Marginal adaptation and fracture resistance of feldspathic and polymer-infiltrated ceramic network CAD/CAM endocrowns for maxillary premolars.

Abstract

The aim of this study was to evaluate the marginal adaptation and fracture resistance of feldspathic and Polymer-Infiltrated Ceramic Network (PICN) CAD/CAM endocrowns for maxillary premolars. Twenty extracted human permanent maxillary premolars were randomly divided into two groups (n = 10); Group CEREC (GC), which was produced by feldspathic ceramic and the Group Enamic (GE), which was produced by PICN. All teeth were endodontically treated and decoronated horizontally at 2 mm above the cemento-enamel junction. Endocrown preparations were done with 4 mm depth into the pulp chamber. Endocrowns were manufactured using CAD/CAM from ceramic blocks. Following adhesive cementation, all specimens were subjected to thermocycling. Marginal adaptation evaluated under SEM at 200 × magnification. Each specimen was fixed in a universal testing machine and a compressive load was applied at 45° to long axis of the teeth until failure. Failure load was recorded and failure modes were evaluated. Statistical analyses were performed with SPSS 19.0 software and data were compared using Mann-Whitney U test. There were no significant differences in the marginal adaptation between two groups (P > 0.05).
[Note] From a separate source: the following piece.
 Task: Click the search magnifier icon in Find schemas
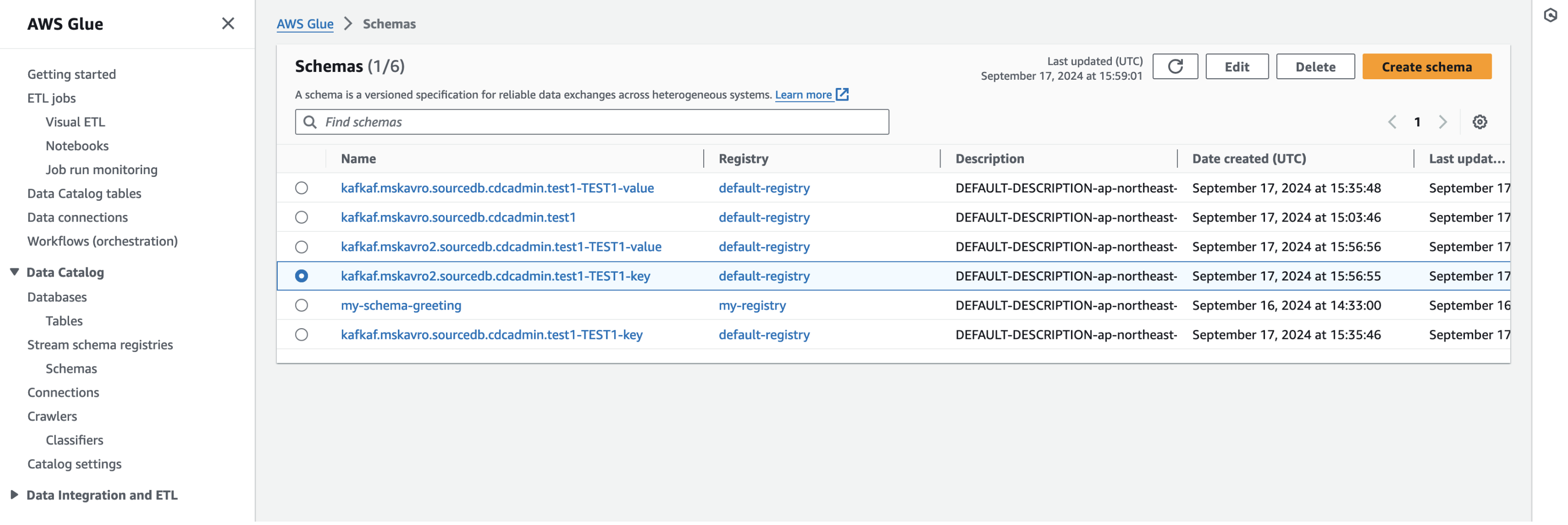pos(310,122)
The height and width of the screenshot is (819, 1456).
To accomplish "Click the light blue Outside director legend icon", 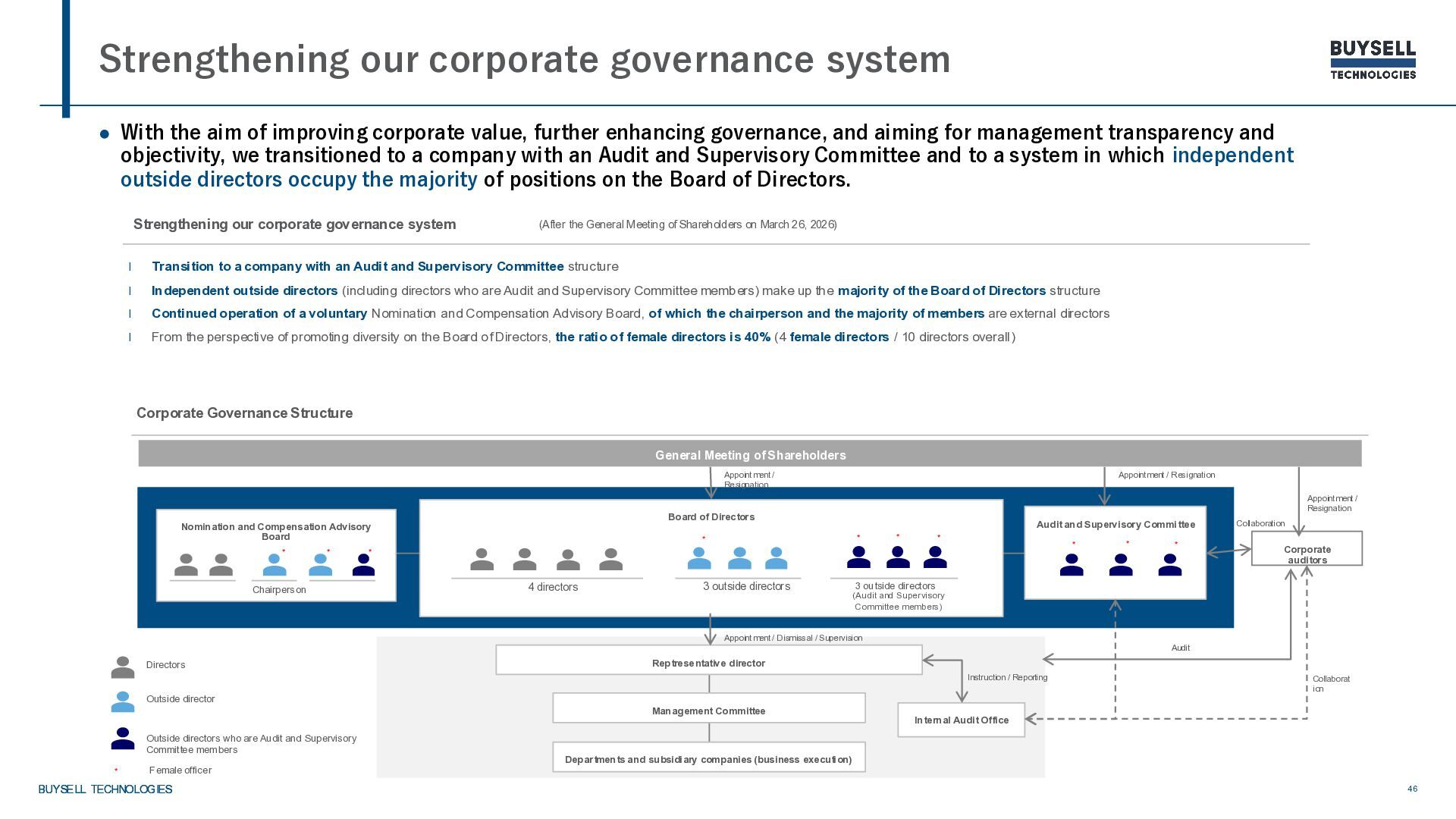I will (123, 701).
GE presented significantly higher fracture resistance when compared to GC (P < 0.05). Failure pattern was similar and characterized by the tooth-ceramic fracture on the force-applied side. CAD/CAM fabricated feldspathic ceramic and PICN endocrowns provide sufficient marginal adaptation, but the PICN endocrowns shows higher fracture resistance than the feldspathic ceramic endocrowns.